En el ir y venir a veces se complica
mirar hacia adentro. Seguir las propias pisadas y encontrar un
sustento que vaya más allá de mi trajinar diario, de mis dos
amores. Un día me propuse vivir por ellos y aquí estoy, haciendo
eso. Pero rara vez llega el punto, este punto en el que estoy en este
preciso momento, en el que comienzo a preguntarme quién soy y ni
siquiera hacia dónde me dirijo, sino en dónde me encuentro ubicada.
El silencio de la casa, cuando no están
ellos, me derrota, me deja conmigo a solas, como sucede pocas veces.

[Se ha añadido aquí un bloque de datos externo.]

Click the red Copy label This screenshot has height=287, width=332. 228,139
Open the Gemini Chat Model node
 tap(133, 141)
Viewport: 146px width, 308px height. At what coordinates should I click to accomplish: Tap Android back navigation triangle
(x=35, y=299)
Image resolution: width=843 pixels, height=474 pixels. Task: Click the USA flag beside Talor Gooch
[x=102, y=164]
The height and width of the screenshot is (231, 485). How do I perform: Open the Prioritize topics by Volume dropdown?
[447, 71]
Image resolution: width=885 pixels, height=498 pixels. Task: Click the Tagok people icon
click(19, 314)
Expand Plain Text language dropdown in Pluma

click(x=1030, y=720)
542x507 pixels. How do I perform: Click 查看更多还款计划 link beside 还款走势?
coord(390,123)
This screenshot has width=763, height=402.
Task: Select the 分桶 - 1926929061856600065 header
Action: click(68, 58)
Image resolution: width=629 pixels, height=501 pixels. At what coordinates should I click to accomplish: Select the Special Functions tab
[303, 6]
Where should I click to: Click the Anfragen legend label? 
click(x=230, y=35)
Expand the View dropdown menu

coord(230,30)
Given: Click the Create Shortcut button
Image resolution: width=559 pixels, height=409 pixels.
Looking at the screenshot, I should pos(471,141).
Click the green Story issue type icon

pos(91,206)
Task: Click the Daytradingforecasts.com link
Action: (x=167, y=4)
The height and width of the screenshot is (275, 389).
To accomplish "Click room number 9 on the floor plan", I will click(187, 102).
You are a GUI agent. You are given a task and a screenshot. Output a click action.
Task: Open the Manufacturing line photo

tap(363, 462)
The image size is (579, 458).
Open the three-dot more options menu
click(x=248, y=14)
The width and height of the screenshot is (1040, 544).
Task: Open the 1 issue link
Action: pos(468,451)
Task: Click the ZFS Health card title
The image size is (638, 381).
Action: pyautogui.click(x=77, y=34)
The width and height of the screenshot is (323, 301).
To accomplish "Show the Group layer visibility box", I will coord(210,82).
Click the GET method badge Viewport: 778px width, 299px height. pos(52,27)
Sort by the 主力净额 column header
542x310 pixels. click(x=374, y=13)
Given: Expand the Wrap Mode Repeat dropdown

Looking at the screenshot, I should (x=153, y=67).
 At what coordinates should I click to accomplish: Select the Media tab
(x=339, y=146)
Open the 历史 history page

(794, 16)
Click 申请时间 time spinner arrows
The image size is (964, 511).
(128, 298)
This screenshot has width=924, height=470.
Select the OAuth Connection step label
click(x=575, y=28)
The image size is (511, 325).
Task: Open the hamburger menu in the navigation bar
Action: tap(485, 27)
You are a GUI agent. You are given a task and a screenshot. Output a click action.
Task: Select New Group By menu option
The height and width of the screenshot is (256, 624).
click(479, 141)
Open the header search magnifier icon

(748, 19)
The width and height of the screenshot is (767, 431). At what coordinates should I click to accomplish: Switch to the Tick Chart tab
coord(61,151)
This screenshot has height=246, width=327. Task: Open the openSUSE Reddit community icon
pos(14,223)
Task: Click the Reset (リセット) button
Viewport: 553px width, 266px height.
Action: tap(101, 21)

Y no encuentro sustento para mis días ni mis noches cuando me invade
la sensación de inseguridad, como si no fuera yo la que cuida de
ellos, como si no fuera que algún día he sido yo la que les ha dado
la vida. Son ellos, siempre y a cada momento que pasa los que me dan
la vida. Y me aterroriza la idea de no tenerlos conmigo al llegar a
casa algún día.
Me miro en el espejo y no soy la misma
cuando mi imagen se refleja sola. Me observo en las penumbras, en un
vacío profundo que me quita el hambre, el sueño. La verdad es que
no me puedo pensar sin mis hijos porque me he vuelto dependiente de
ellos, a pesar de que van creciendo y teniendo cada uno sus tiempos
sin mí.
Mi estado de vulnerabilidad me asusta
de vez en cuando, pero no persiste demasiado tiempo. Me consuela el
calor de hogar que han inventado para mí, los juguetes con los que
me tropiezo en el camino de la habitación al baño.
Quiero congelar el tiempo, o no. Quiero
dejar de conformarme con lo que tengo y suspender en el tiempo mis
fuerzas, dejar de necesitarlas. Recurrir a un abrazo eterno en el que
se funda mi felicidad con la de alguien más, pero también el miedo.